Dataset entries
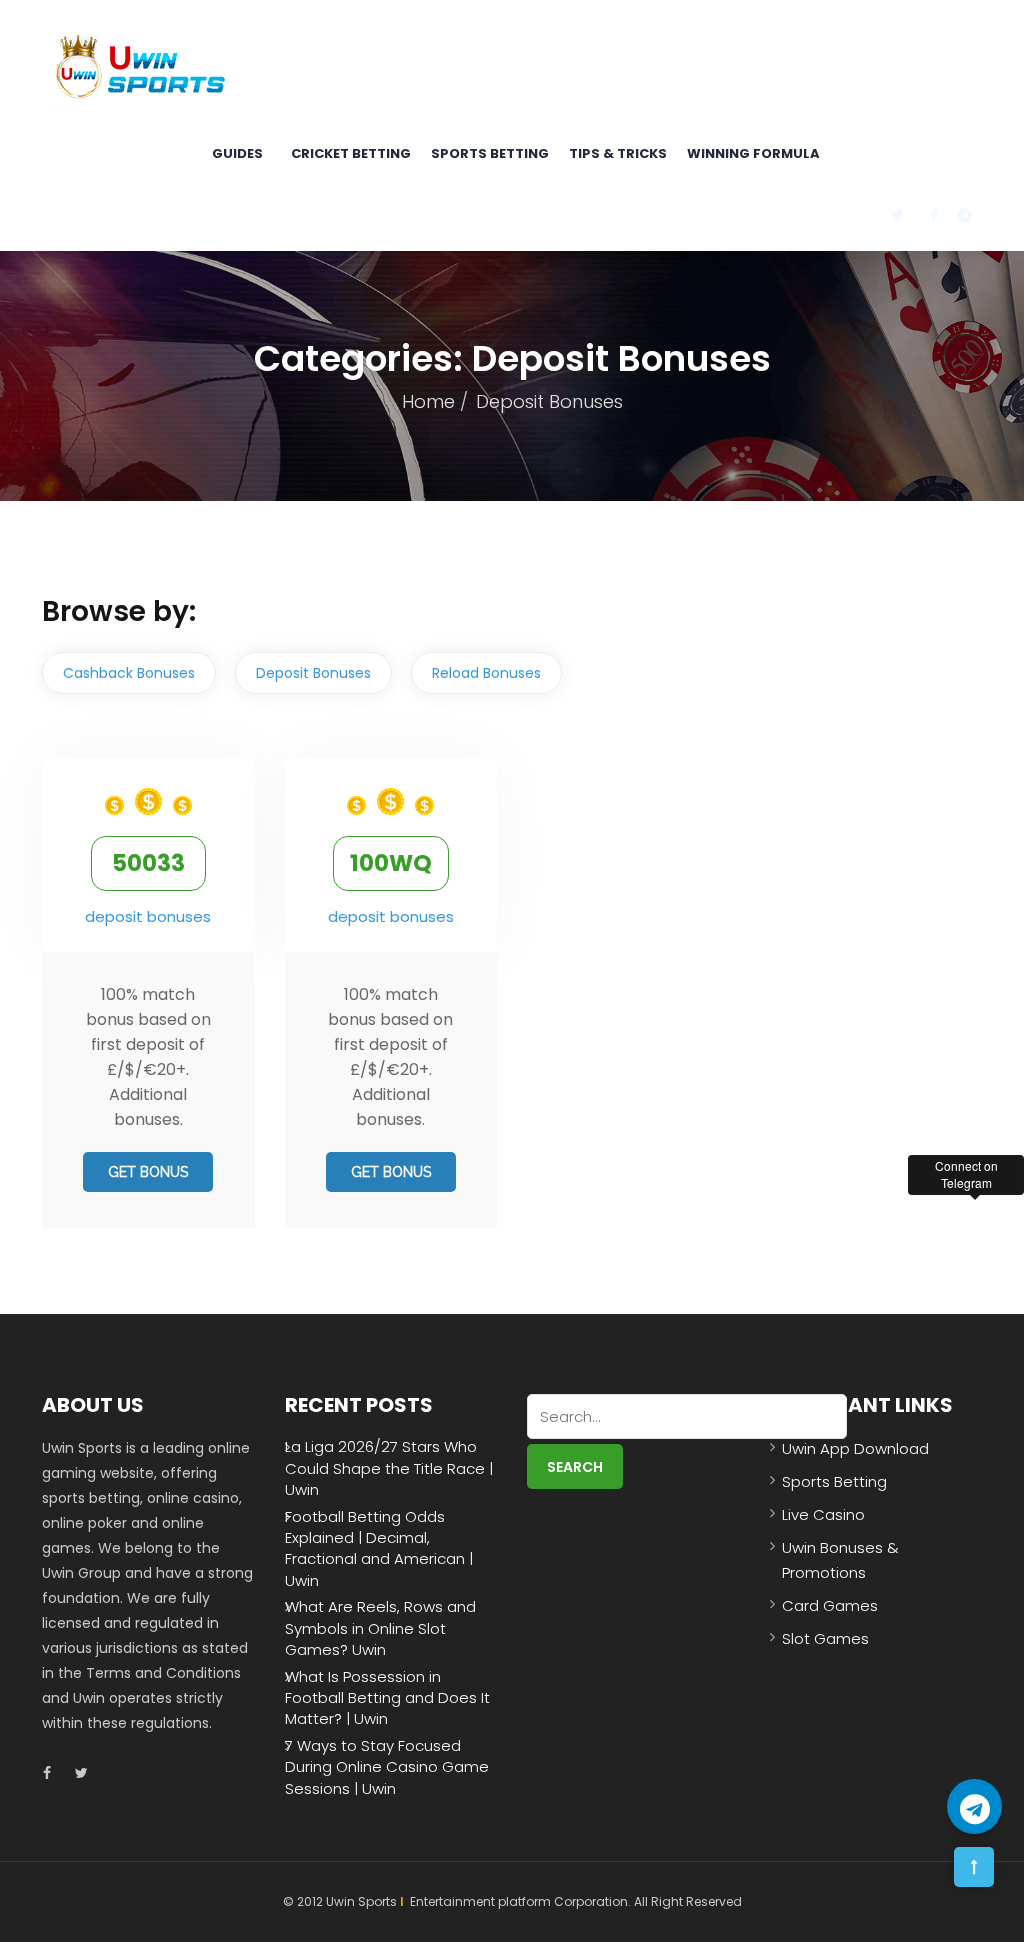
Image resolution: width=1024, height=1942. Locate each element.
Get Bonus (148, 1172)
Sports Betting (490, 153)
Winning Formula (753, 153)
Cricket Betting (351, 153)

Aim of the exercise: The records above are to be set down exactly as written, with no images.

The answer:
Image resolution: width=1024, height=1942. Locate each element.
Get Bonus (148, 1172)
Sports Betting (490, 153)
Winning Formula (753, 153)
Cricket Betting (351, 153)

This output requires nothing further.